STATED GOAL:
Gather every line of the data below that contains the string "height", copying each line in full. Case counts.

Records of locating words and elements
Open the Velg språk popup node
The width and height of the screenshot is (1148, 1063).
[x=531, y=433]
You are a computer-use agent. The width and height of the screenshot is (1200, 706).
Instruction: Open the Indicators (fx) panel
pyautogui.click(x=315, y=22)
--
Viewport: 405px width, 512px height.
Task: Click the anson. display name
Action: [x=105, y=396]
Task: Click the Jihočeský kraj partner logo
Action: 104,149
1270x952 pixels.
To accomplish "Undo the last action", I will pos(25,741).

TASK SOLUTION:
The width and height of the screenshot is (1148, 1063).
You are a computer-use agent. The width and height of the screenshot is (1200, 706).
Viewport: 405px width, 512px height.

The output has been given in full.